編輯:使用 RGB 而不是 HSV 作為參考顏色
uj5u.com熱心網友回復:
忽略影像 ICC 組態檔在此處未正確解碼的事實,這是給定您的參考 RGB 值并使用
該模塊中可用的主要功能如下:
def least_square_mapping_MoorePenrose(y: ArrayLike, x: ArrayLike) -> NDArray:
"""
Compute the *least-squares* mapping from dependent variable :math:`y` to
independent variable :math:`x` using *Moore-Penrose* inverse.
Parameters
----------
y
Dependent and already known :math:`y` variable.
x
Independent :math:`x` variable(s) values corresponding with :math:`y`
variable.
Returns
-------
:class:`numpy.ndarray`
*Least-squares* mapping.
References
----------
:cite:`Finlayson2015`
Examples
--------
>>> prng = np.random.RandomState(2)
>>> y = prng.random_sample((24, 3))
>>> x = y (prng.random_sample((24, 3)) - 0.5) * 0.5
>>> least_square_mapping_MoorePenrose(y, x) # doctest: ELLIPSIS
array([[ 1.0526376..., 0.1378078..., -0.2276339...],
[ 0.0739584..., 1.0293994..., -0.1060115...],
[ 0.0572550..., -0.2052633..., 1.1015194...]])
"""
y = np.atleast_2d(y)
x = np.atleast_2d(x)
return np.dot(np.transpose(x), np.linalg.pinv(np.transpose(y)))

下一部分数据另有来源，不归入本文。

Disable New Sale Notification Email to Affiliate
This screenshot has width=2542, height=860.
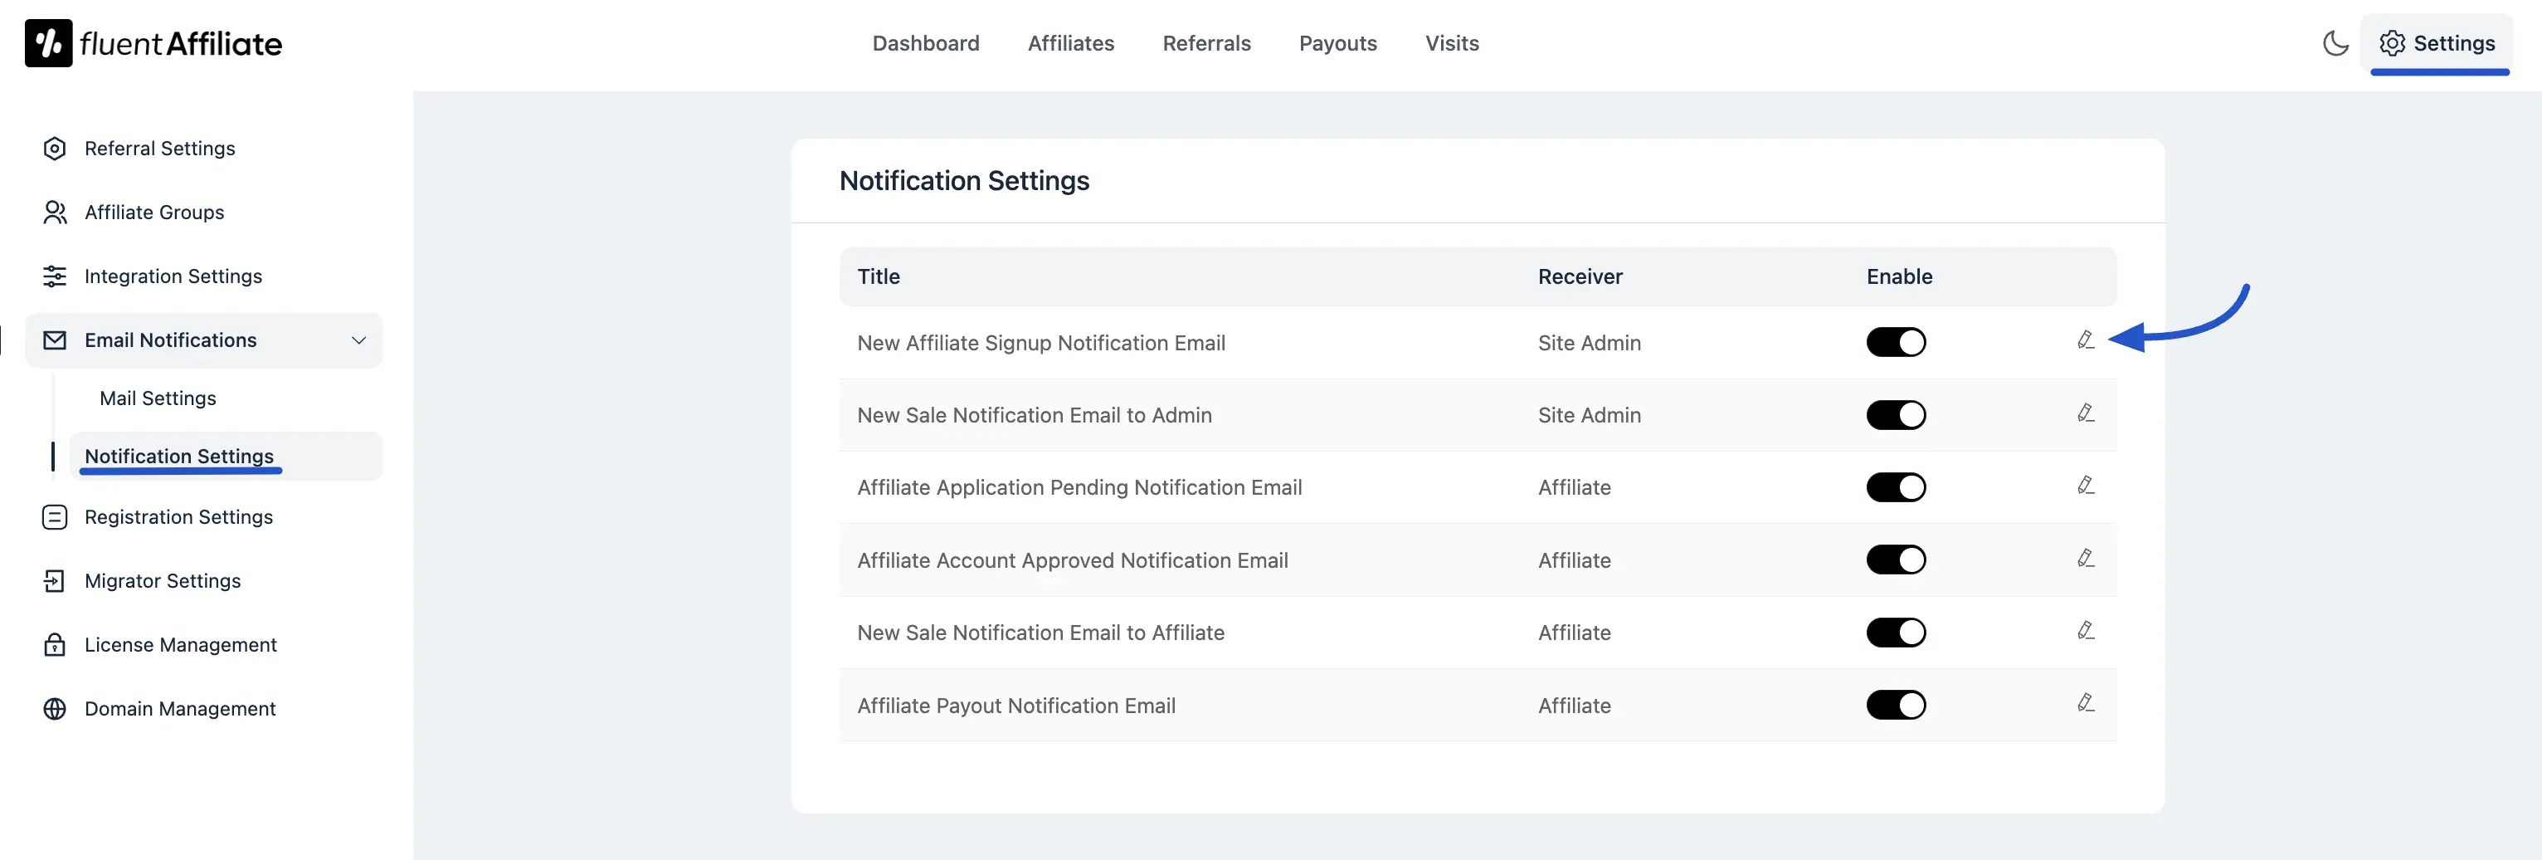click(x=1896, y=632)
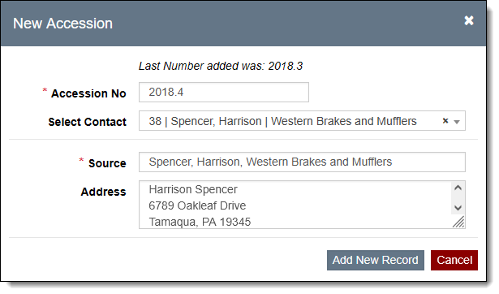Click the Source field label

[x=107, y=163]
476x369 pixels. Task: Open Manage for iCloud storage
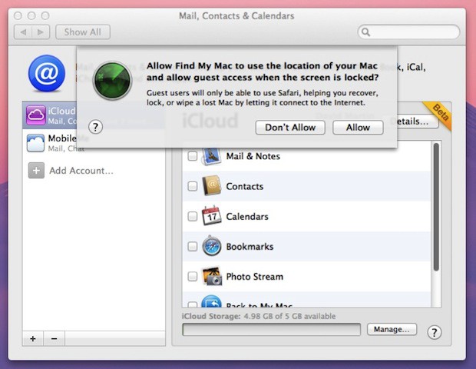click(392, 329)
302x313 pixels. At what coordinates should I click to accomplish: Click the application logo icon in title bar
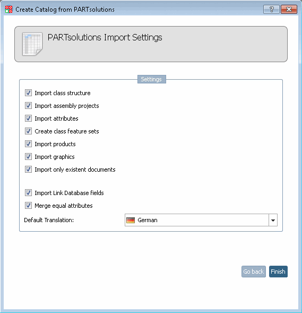pos(9,10)
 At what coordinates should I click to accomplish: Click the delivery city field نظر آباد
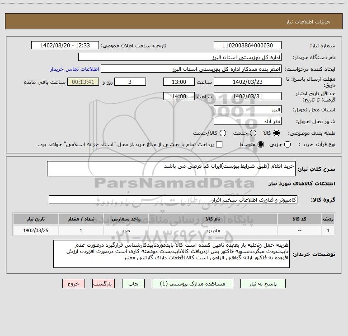click(x=248, y=121)
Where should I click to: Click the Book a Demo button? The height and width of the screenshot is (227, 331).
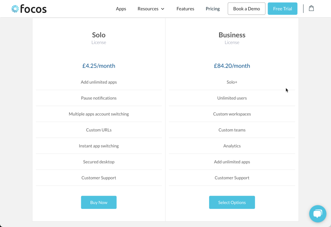tap(246, 9)
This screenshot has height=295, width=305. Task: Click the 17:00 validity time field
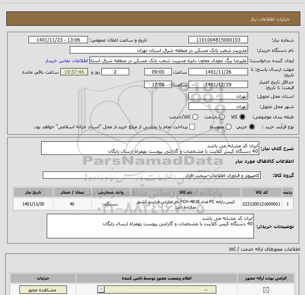156,85
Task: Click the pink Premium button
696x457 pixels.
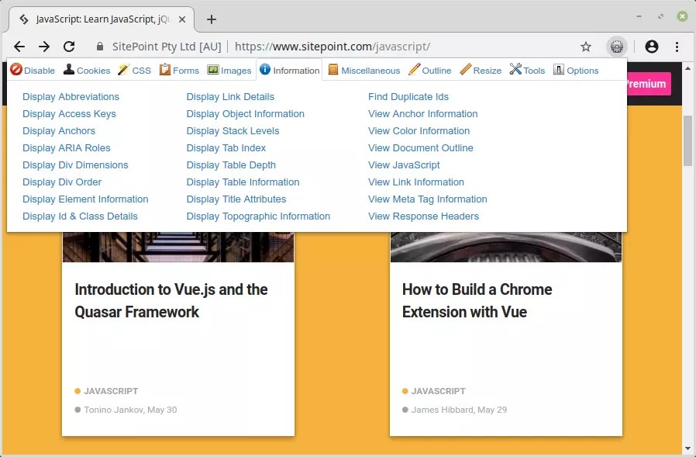Action: [x=648, y=84]
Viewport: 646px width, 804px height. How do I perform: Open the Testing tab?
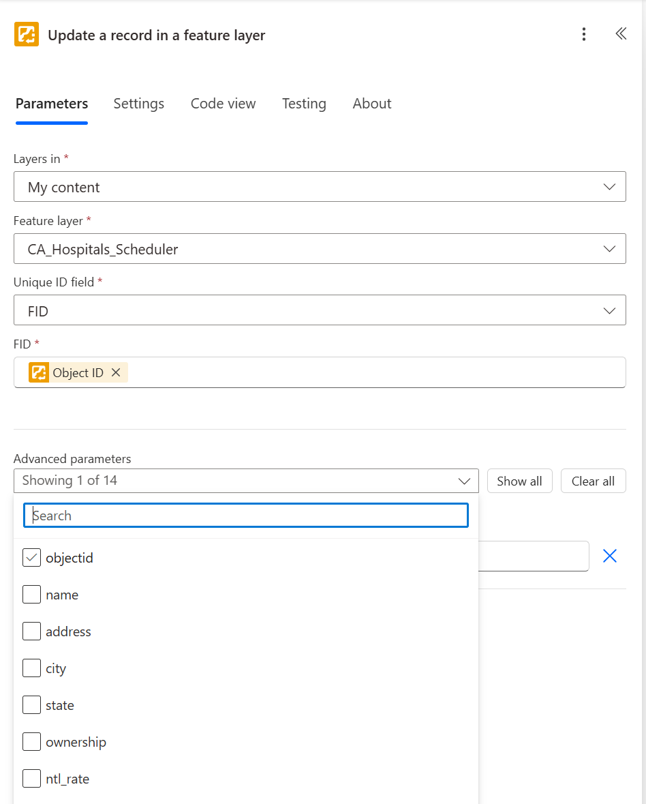pyautogui.click(x=304, y=104)
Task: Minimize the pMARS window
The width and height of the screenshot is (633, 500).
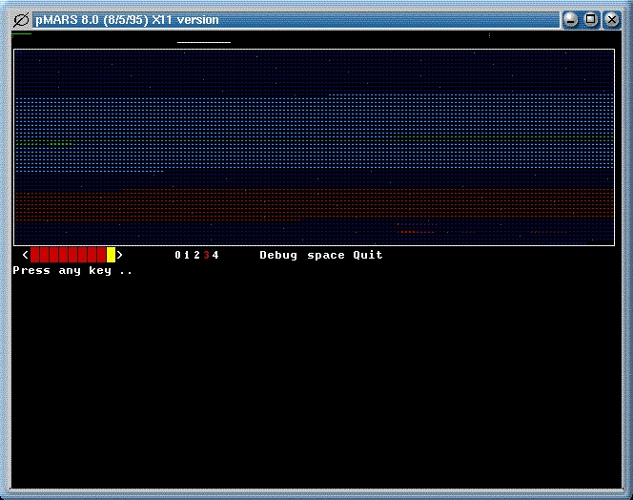Action: click(x=571, y=19)
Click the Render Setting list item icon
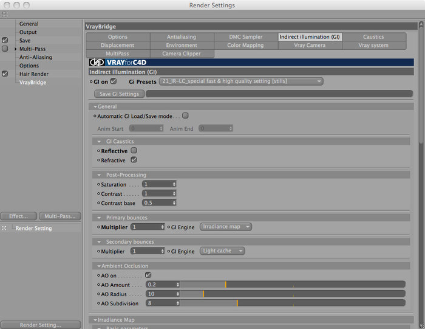The image size is (425, 329). pyautogui.click(x=4, y=228)
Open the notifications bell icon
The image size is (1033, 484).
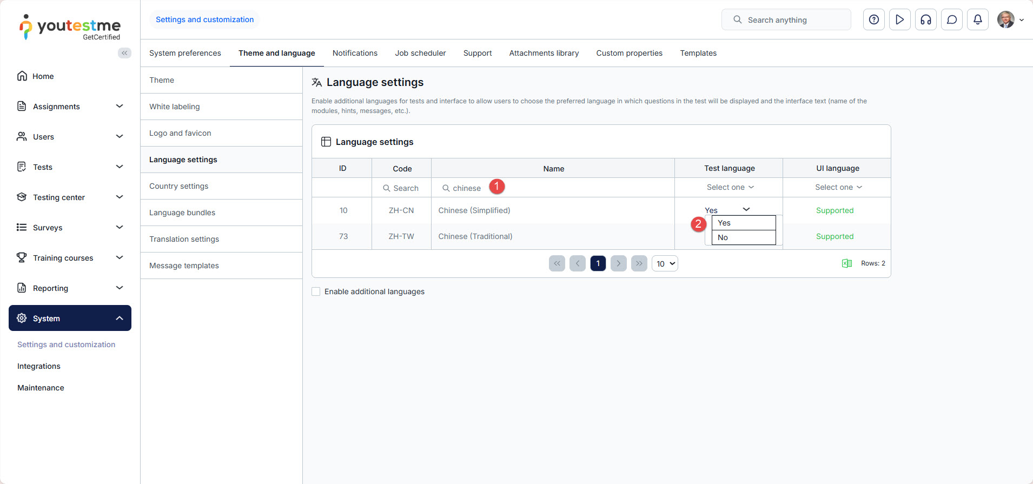[x=977, y=20]
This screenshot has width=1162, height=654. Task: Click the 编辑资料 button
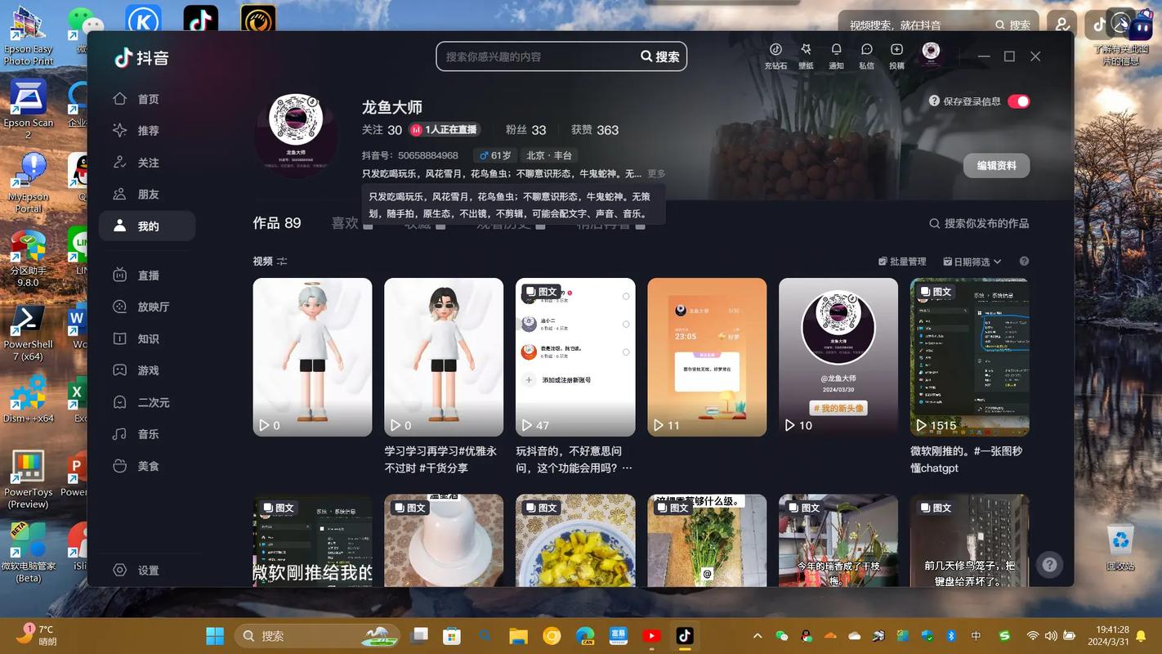click(x=995, y=165)
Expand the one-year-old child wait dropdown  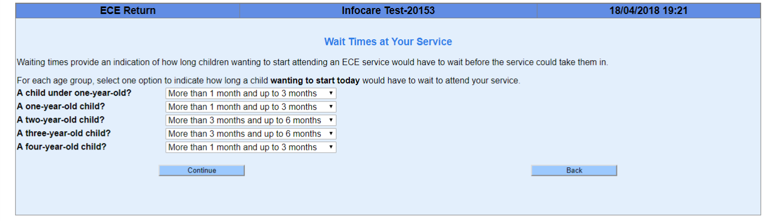coord(250,107)
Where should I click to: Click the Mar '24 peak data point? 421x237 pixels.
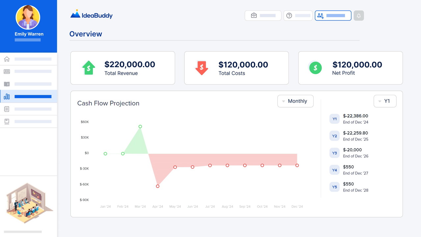(x=140, y=126)
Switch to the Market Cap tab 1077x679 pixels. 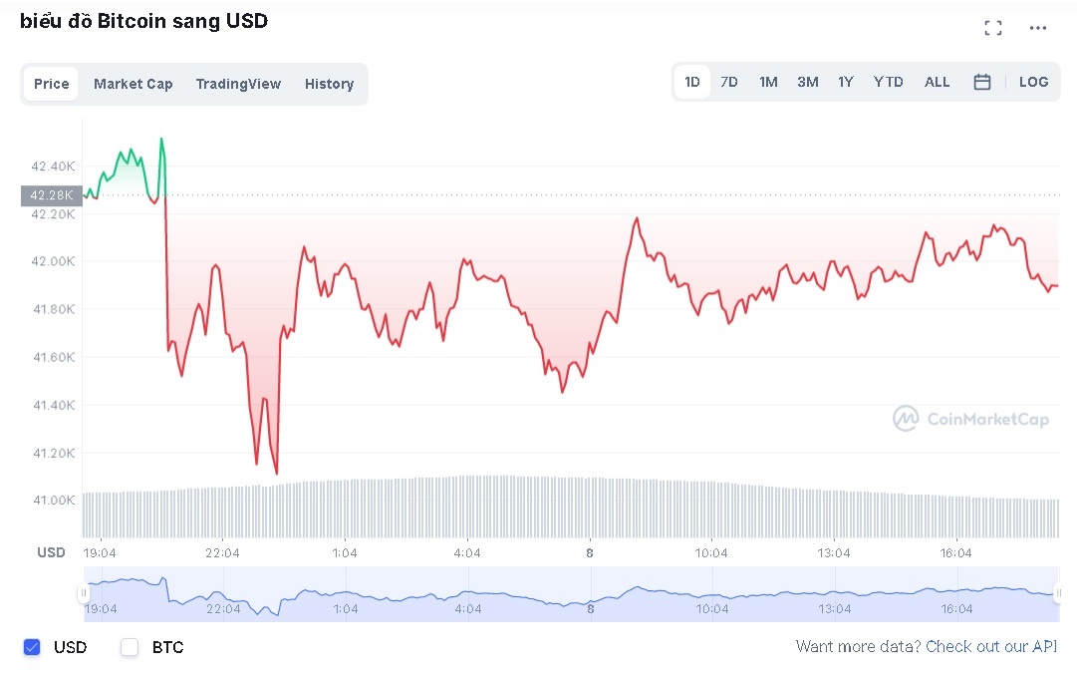(133, 84)
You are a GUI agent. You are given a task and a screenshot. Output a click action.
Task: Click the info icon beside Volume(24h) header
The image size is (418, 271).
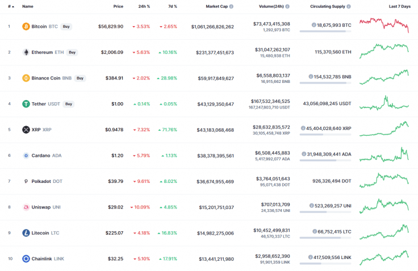pyautogui.click(x=287, y=6)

def matrix_augmented_Cheung2004(
RGB: ArrayLike,
terms: Literal[3, 5, 7, 8, 10, 11, 14, 16, 17, 19, 20, 22] = 3,
) -> NDArray:
"""
Perform polynomial expansion of given *RGB* colourspace array using
*Cheung et al. (2004)* method.
Parameters
----------
RGB
*RGB* colourspace array to expand.
terms
Number of terms of the expanded polynomial.
Returns
-------
:class:`numpy.ndarray`
Expanded *RGB* colourspace array.
Notes
-----
- This definition combines the augmented matrices given in
:cite:`Cheung2004` and :cite:`Westland2004`.
References
----------
:cite:`Cheung2004`, :cite:`Westland2004`
Examples
--------
>>> RGB = np.array([0.17224810, 0.09170660, 0.06416938])
>>> matrix_augmented_Cheung2004(RGB, terms=5) # doctest: ELLIPSIS
array([ 0.1722481..., 0.0917066..., 0.0641693..., 0.0010136..., 1...])
"""
RGB = as_float_array(RGB)
R, G, B = tsplit(RGB)
tail = ones(R.shape)
existing_terms = np.array([3, 5, 7, 8, 10, 11, 14, 16, 17, 19, 20, 22])
closest_terms = as_int(closest(existing_terms, terms))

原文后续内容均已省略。